Du haut de ses dix ans et de toute son insolente jeunesse, fille nº1 vient de me traiter d’immature! Pourquoi donc, demanderez-vous, une vénérable mère qui traîne derrière elle ses 41 balais, tant de sagesse et un si pesant (!) bagage d’expériences a-t-elle pu s’attirer des propos aussi désobligeants?
Imaginez : toute à ma gourmandise, j’ai commis ce midi l’impardonnable bêtise, en fin de repas, d’approcher en riant la bouche vers la pointe de pizza, plutôt que de faire l’inverse! Et debout devant la table en plus, en racontant des bêtes histoires « drôles » à l’heure des sérieux comptes-rendus de l’avant-midi !!!
Si l’Écrivain (en congé de maladie) en a été estomaqué, j’avoue que ça ne m’a pas tellement étonnée. Depuis quelque mois, j’ai de plus en plus souvent droit à d’insistants regards mouillés, apitoyés ou attendris, à des sourires émus. Je n’ose rien dire, parce que de toute évidence, ça lui d’intenses satisfactions d’éprouver tant de pitié pour sa mère. Elle me regarde comme on regarde un nourrisson qui s’essaie à marcher et qui toute à sa fierté de réussir enfin, s’empêtre les pieds et trébuche. Chère maman toute naïve, toute belle de candeur (« T’es cute! »), toi qui es peut-être sur le point de découvrir enfin les mystères de la Vie… tu en es presque émouvante!!!
Non pas qu’elle ne sache pas compter, la Sara, qu’elle ne soit pas en mesure de se rendre compte que sa mère est née bien avant elle. Elle n’est pas si bête.
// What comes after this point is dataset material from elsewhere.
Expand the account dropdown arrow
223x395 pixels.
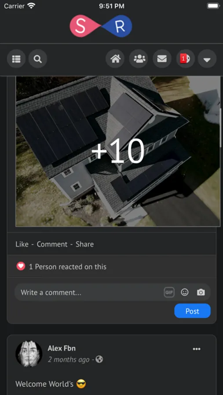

Mais c’est justement mon âge qui pose problème et me vaut un tel capital d’empathie : mon immaturité appartient au genre de « l’immaturité sénile ». Sortie tout droit d’une préhistoire où on vivait paisiblement au rythme de la transhumance des troupeaux de brontosaures (qui sait, peut-être même née avant la découverte de l’Amérique!!!), j’inspire la pitié. J’ai été nourrie au lait de diplodocus qu’on allait traire nous-mêmes chaque matin juste avant de marcher (à pieds, madame!) les treize kilomètres qui séparaient la maison de l’école, les pieds-nus, sans chaussures, qu’il vente ou qu’il neige (que les sceptiques aillent se rhabiller : on a des photos qui le prouvent!); il va sans dire que tout cela donne droit à une certaine indulgence.
La jeune louve prend garde de ne pas être trop dure à mon endroit et de ne pas toujours me faire sentir à quel point ma naïveté et mon incurie sont pour elle un objet de gêne et d’embarras extrêmes, surtout devant ses amies. Pensez-vous ! Sa mère est encore incapable d’apprécier les chefs-d’œuvre de l’heure (High School Musical I, High School Muscial II, etc.). Elle a beau faire semblant de s’y intéresser un peu, question de passer quelque minutes de plus chaque jour avec sa fille, on voit bien qu’elle fait semblant, qu’elle ne trippe pas vraiment. L’a-t-on jamais vu se pâmer devant un T-shirt à l’effigie d e Zac Efron??? Installer un fond d’écran Jess McCartney sur le bureau de son ordi?? Faire une crise au magasin pour des gougounes Hillary Duff??? Réclamer à cors et à cris qu’on respecte son droit à la culture et à l’éducation en achetant un trois cent soixante-cinquième Archie? Rien à faire : on peut bien sortir une fille (ou une mère!) de la préhistoire, mais pas la préhistoire de la fille!
Je me console en me disant que je la verrai expier tout ça un jour lorsque, tout comme moi, elle verra sa fille poser sur elle ce regard appitoyé qu’elle aura déjà posé sur sa propre mère. On expie toujours ce genre de choses.
2 commentaires:
Mouhaha, l'immaturité sénile.
Je sens que je ne suis pas loin d'être taxée de ce genre de tare par mon fils aîné de 10 ans 1/2 !!!
Par contre, il ne m'a jamais dit que j'avais des excuses puisque j'avais été élevée au lait de diplodocus !!!
ça me rappelle mon plus jeune qui demandait à son arrière-grand mère si elle avait déjà vu des dinosaures le jour de ses 96 ans parce qu'elle était archi vieille !! L'archi vieille approche bientôt de ses 100 ans, pète le feu et fait preuve d'une immaturité sénile carrément outrancière !!